Britney Spears’ shocking testimony Wednesday should spark outrage. But disabled people, activists and advocates think that the public fury surrounding Spears needs to shift in order to see the larger issue.
“I hate the way non-disabled people gaslight disabled people about Britney Spears’ situation because guardianship and conservatorship is not unique,” Imani Barbarin, a disability rights and inclusion activist, said in a video posted to Twitter Wednesday.
In her video, Barbarin admitted that Spears’ claims are indeed “horrific, but again, it’s not unique.”

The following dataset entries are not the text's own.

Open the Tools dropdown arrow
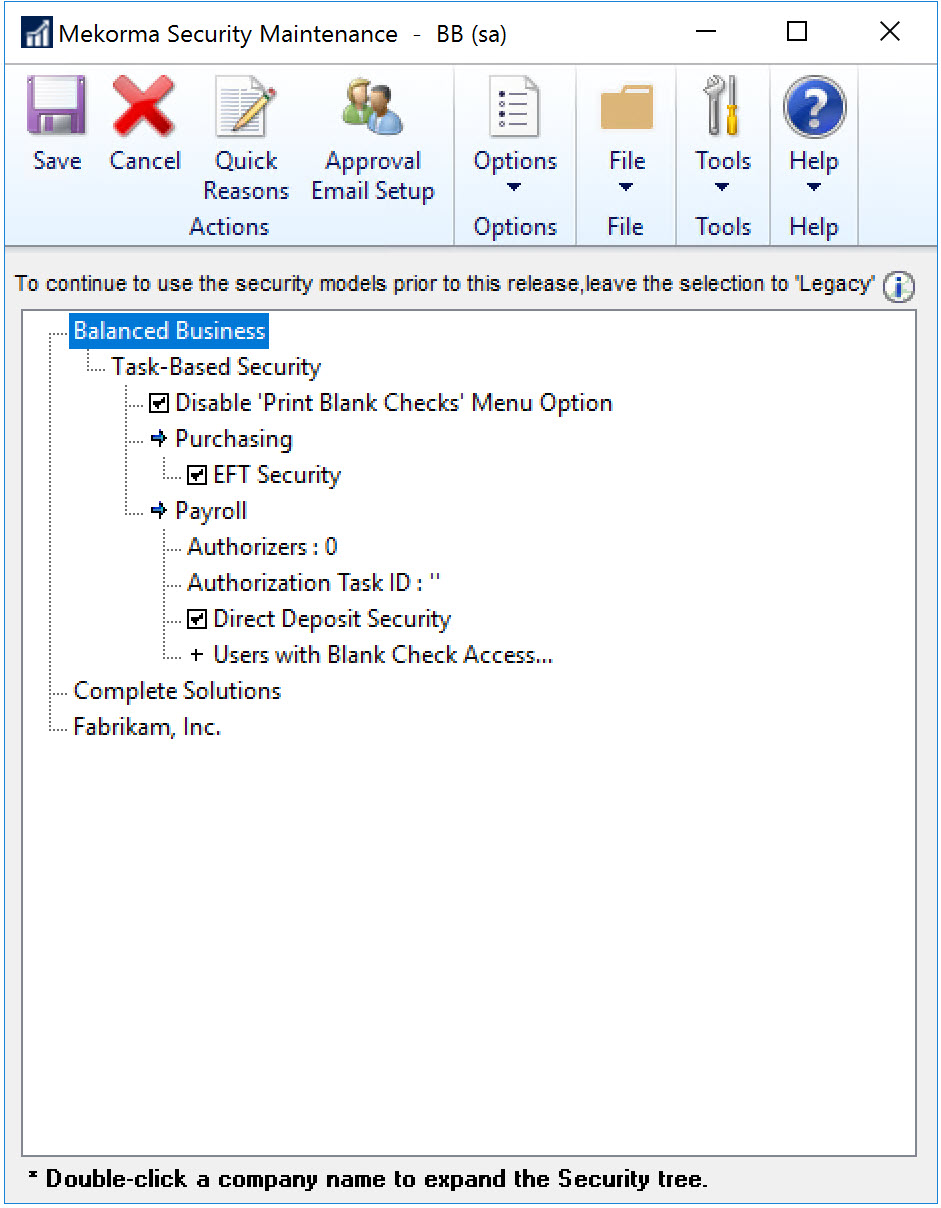 point(722,188)
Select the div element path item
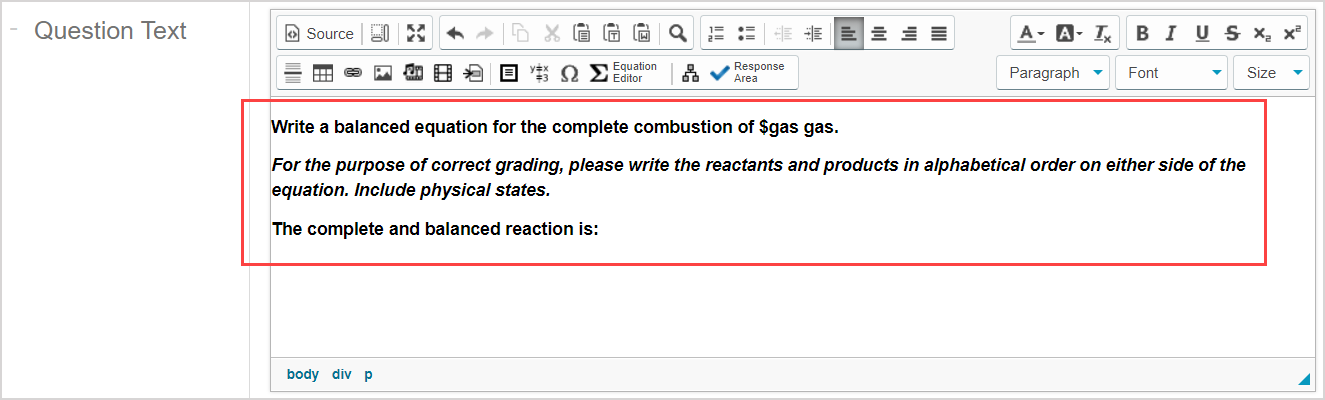The image size is (1325, 400). coord(342,374)
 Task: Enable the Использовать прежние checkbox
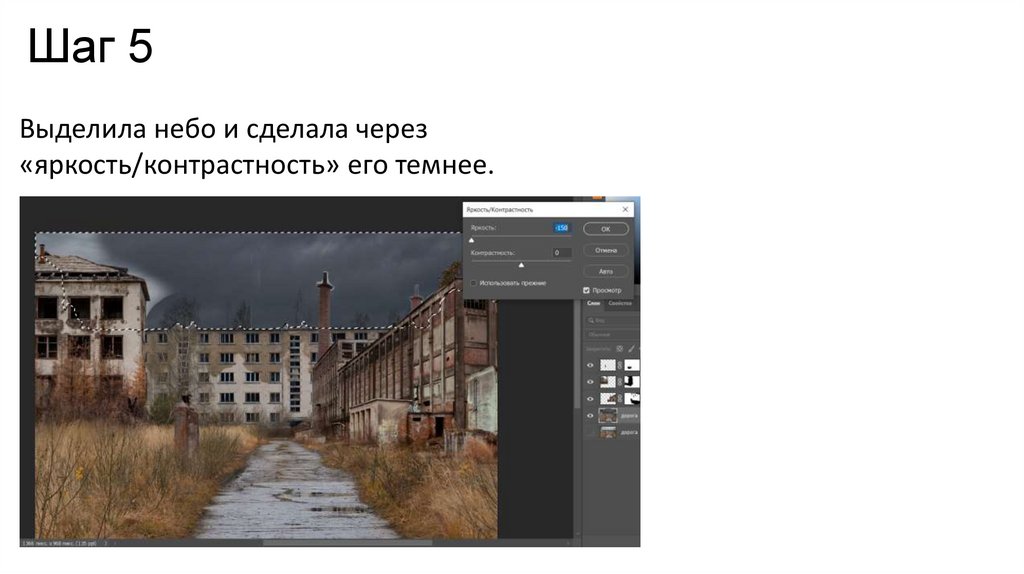tap(474, 283)
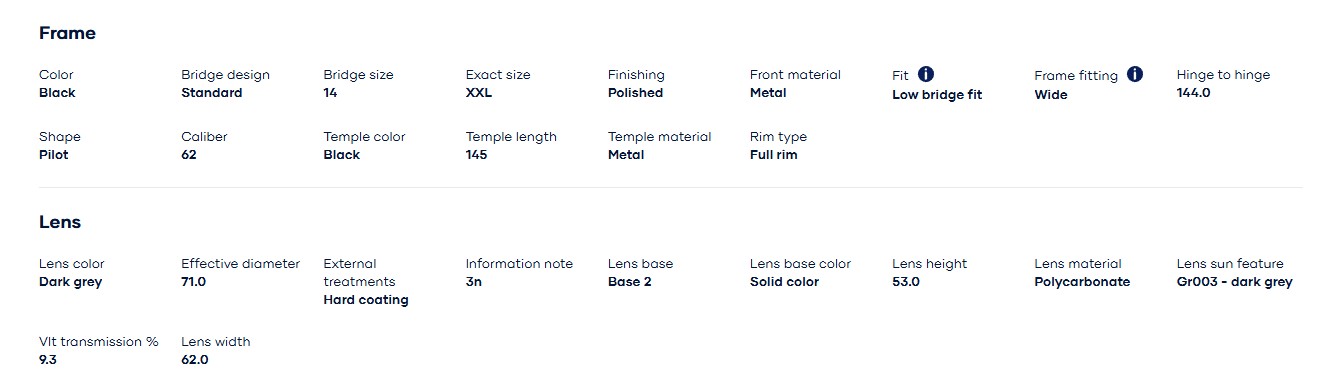
Task: Click the Information note 3n value
Action: tap(474, 282)
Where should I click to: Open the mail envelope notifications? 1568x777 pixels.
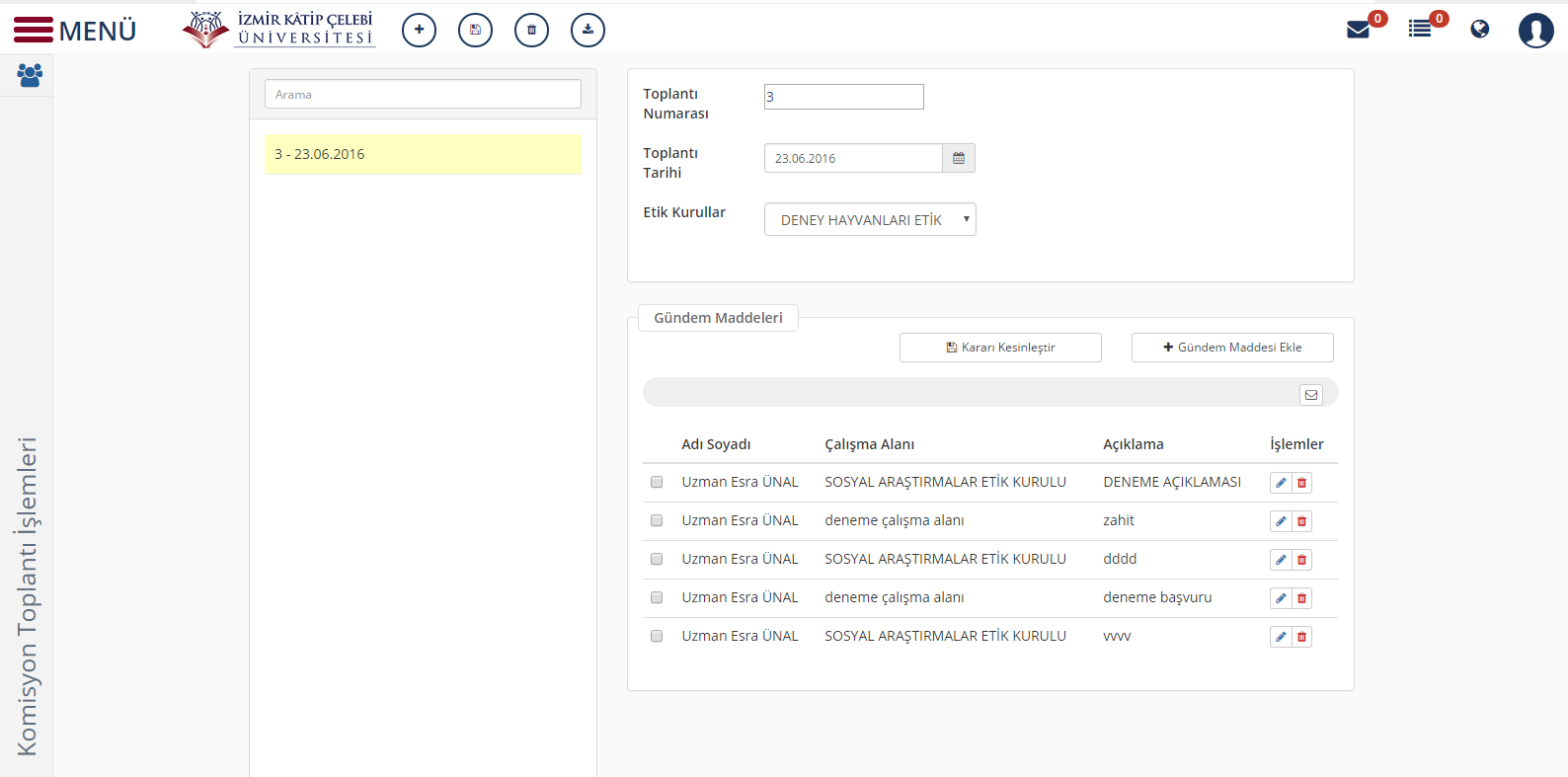click(x=1359, y=30)
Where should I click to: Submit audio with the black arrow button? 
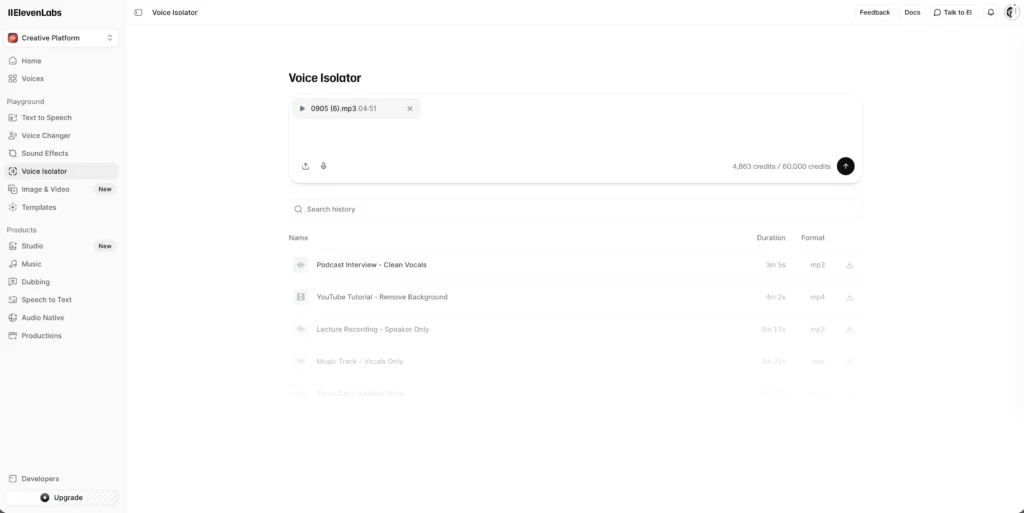pos(845,166)
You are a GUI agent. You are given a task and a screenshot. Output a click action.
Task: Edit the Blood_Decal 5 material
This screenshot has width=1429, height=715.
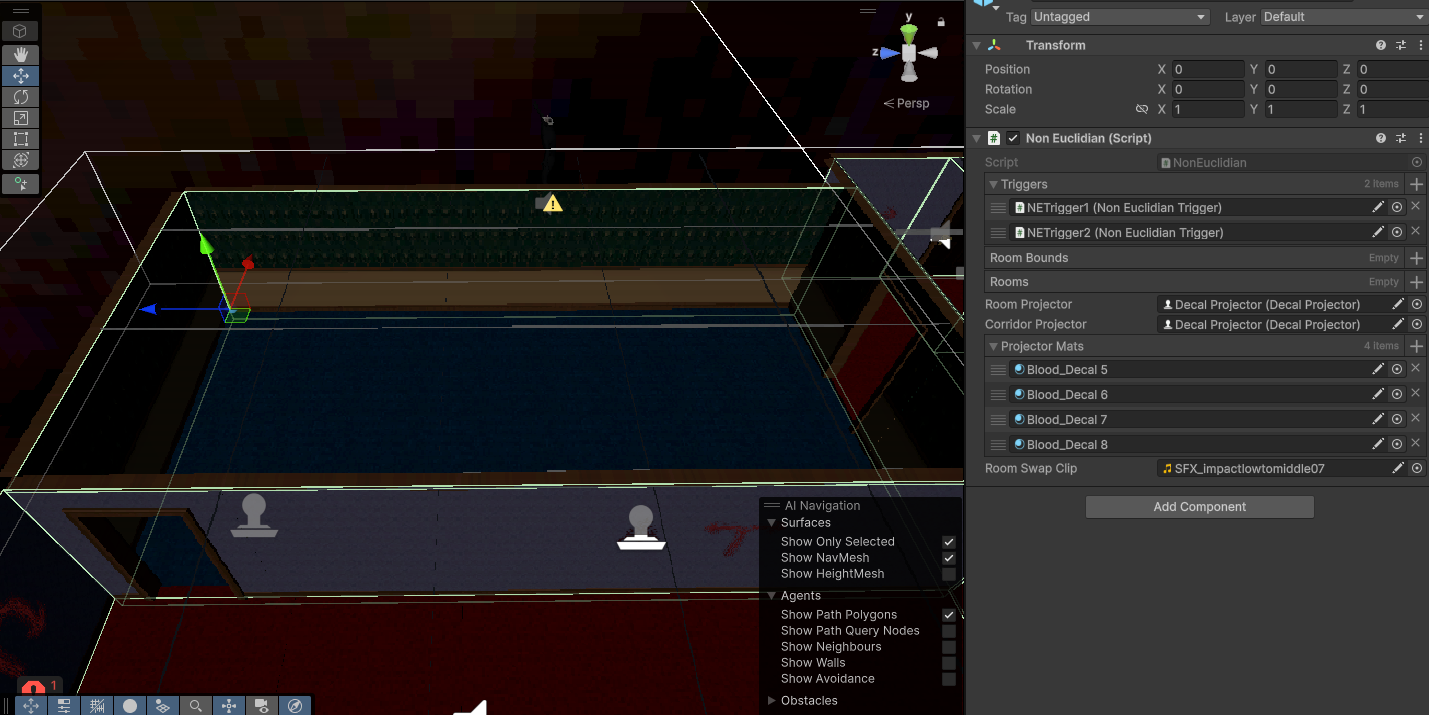point(1378,369)
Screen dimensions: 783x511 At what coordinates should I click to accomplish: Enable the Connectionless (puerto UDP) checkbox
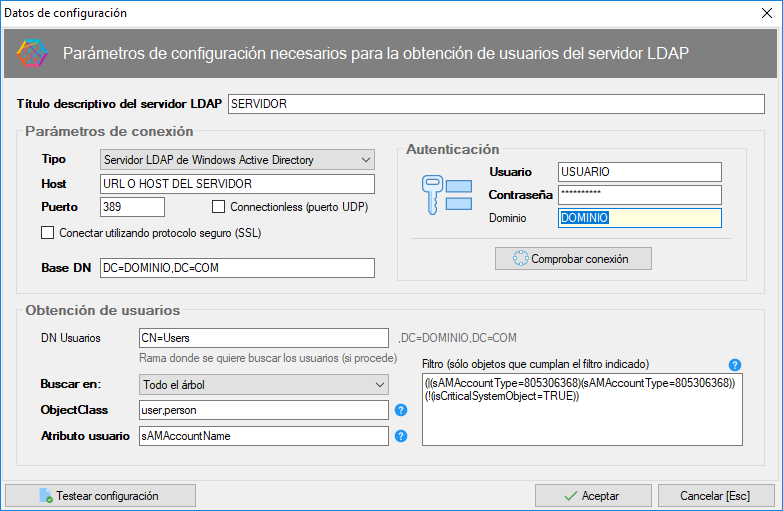coord(219,207)
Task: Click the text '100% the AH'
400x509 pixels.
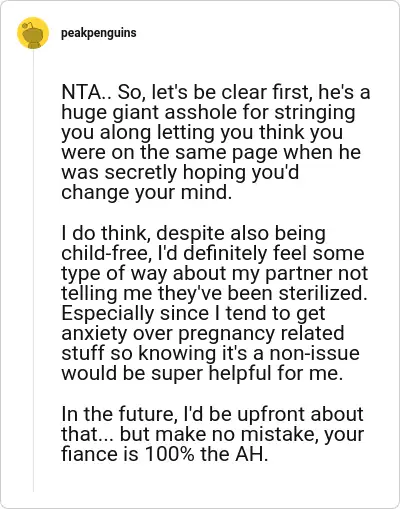Action: 206,454
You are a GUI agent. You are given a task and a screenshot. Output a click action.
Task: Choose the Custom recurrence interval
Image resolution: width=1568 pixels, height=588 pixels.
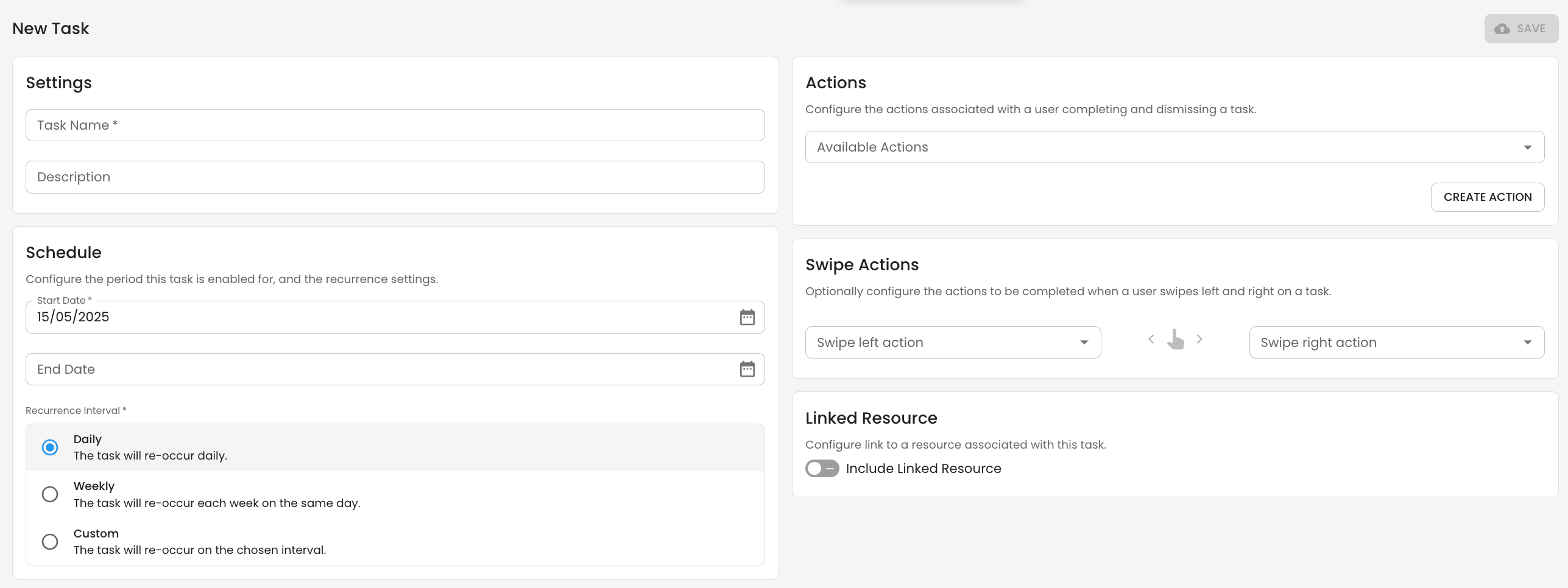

“This is something that disabled people are scared of all the time,” Barbarin emphasized. “Because there are instances in which disabled people will ask the wrong question to the wrong person, and wound up in a conservatorship or guardianship.”
Many disabled people and advocates also spoke out about the topic on Twitter Wednesday:
The 39-year-old “Toxic” singer has been locked into a conservatorship since 2008 after she was hospitalized for a psychiatric evaluation. On Wednesday, the pop star spoke before Judge Brenda Penny — who is overseeing her legal arrangement — after asking for the chance to address the court in her own words. In her testimony, Spears alleged that she was forced to work, take lithium and be on birth control, even though she wants to have another child.
Spears ultimately described her situation as “abusive.”
“I truly believe this conservatorship is abusive,” Spears said. “And that we can sit here all day and say, ‘Oh, conservatorships are here to help people.’ But ma’am, there’s a thousand conservatorships that are abusive as well.”
Guardianship and conservatorship actually affect about 1.3 million adults across the country, according to a 2018 report by the National Council on Disability.
And Spears is legally viewed as disabled.
“We don’t know whether Spears identifies herself as disabled,” Zoe Brennan-Krohn, a staff attorney at the ACLU Disability Rights Project, told HuffPost via email in August 2020. “But we know that, by placing her under conservatorship, the court is de facto identifying her as disabled.”
Brennan-Krohn told HuffPost last year that although judges, families and lawyers often view conservatorships as “a benign way to help people with disabilities,” they’re more accurately “systems through which people who have disabilities — or are perceived by a court to have disabilities — lose their civil rights and decision-making capabilities.”
Sara Luterman, a disabled journalist who has written extensively about the subject, tweeted a more optimistic take on the discourse surrounding Spears’ case.
“If Britney Spears makes fighting guardianship/conservatorship in general her thing,” Luterman wrote, “it would be completely game-changing for the disability rights movement.”